The Beginning of Something Else
With all the buzz around Worlds coming up, I'd simply like to take a step away from this hype just for a moment to bring you what I believe is one of the largest steps eSports has recently taken. Seven eSport organizations have come together to form a CS:GO league controlled by the owners of the league. The league has been named the Professional eSports Association and the teams that have formed it are Team Liquid, Cloud9, Counter Logic Gaming, Immortals, NRG eSports, Team SoloMid, and compLexity Gaming. The prize pool will be $500,000 for the first season and a total of $1 mil throughout the first year. Here's the article for more information on the league:
This is a huge step for eSports in general and will probably prove to be one of the biggest pieces of it's history. If this is successful, this suddenly becomes a question of which games currently are willing to work with the PEA or whatever other leagues come up later to make their seasons as easy and painless as possible (no huge updates right before major events or no downtime during said major events). I believe that if this is successful, any game with developers who are unwilling to bend to the league a bit will lose a large portion of their eSport scene over time because teams are going to join the PEA while potentially dropping out of the developer's league.

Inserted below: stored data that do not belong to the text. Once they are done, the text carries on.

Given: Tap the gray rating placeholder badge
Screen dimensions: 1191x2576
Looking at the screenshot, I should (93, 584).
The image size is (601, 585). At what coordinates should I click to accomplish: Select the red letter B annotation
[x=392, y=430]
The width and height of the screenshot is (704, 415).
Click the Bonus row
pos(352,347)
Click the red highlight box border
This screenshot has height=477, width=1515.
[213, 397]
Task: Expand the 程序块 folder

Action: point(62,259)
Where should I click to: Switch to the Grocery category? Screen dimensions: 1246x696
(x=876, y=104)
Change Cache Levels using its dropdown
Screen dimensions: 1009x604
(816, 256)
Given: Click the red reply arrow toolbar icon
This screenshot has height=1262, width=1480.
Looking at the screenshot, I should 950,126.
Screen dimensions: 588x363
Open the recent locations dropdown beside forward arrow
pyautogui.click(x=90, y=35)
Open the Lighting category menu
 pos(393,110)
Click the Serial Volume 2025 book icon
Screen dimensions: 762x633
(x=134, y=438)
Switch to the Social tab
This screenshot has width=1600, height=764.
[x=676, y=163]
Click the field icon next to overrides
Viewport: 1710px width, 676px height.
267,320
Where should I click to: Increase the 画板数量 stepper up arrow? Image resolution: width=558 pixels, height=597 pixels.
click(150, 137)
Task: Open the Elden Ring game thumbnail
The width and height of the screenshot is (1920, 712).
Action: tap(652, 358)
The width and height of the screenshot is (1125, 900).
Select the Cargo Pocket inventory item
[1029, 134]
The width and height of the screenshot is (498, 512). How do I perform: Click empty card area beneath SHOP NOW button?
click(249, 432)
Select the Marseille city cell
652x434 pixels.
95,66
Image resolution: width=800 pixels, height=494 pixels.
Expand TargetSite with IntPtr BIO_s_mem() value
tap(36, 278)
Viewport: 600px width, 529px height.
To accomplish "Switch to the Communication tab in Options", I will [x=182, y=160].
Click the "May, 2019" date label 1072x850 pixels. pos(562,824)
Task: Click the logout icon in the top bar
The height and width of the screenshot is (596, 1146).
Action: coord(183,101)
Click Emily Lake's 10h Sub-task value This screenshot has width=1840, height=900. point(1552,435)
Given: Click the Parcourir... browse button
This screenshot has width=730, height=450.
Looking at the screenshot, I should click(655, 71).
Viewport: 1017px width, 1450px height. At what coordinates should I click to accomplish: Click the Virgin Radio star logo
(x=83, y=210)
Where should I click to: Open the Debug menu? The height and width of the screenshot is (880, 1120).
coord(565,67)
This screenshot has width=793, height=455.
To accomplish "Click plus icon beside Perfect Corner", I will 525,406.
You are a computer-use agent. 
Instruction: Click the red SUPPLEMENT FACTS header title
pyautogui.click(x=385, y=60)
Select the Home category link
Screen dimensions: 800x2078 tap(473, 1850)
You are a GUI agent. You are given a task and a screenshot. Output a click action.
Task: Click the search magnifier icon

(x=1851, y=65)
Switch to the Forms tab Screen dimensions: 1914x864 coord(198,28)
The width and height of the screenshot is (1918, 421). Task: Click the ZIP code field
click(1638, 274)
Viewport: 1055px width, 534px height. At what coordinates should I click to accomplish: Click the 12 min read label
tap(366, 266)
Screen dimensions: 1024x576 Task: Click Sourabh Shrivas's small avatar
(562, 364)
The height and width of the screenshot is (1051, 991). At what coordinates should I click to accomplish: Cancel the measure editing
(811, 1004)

Now while I may sound like I'm saying, "If Riot doesn't change, this new league is gonna fuck Riot up!" I'm not. Riot will do perfectly fine at this current point in time and may do fine in the future because there's still money to be had here and if you can't get into the PEA (which it could be very difficult to do so), then you'll have to compete in developer tournaments (or IEM tournaments I guess).
This is such a great step for eSports, and while some can easily look at this and say, "I don't care about eSports," or "Esports aren't gonna be like real sports," you still can't deny this is pretty impressive for what it could become.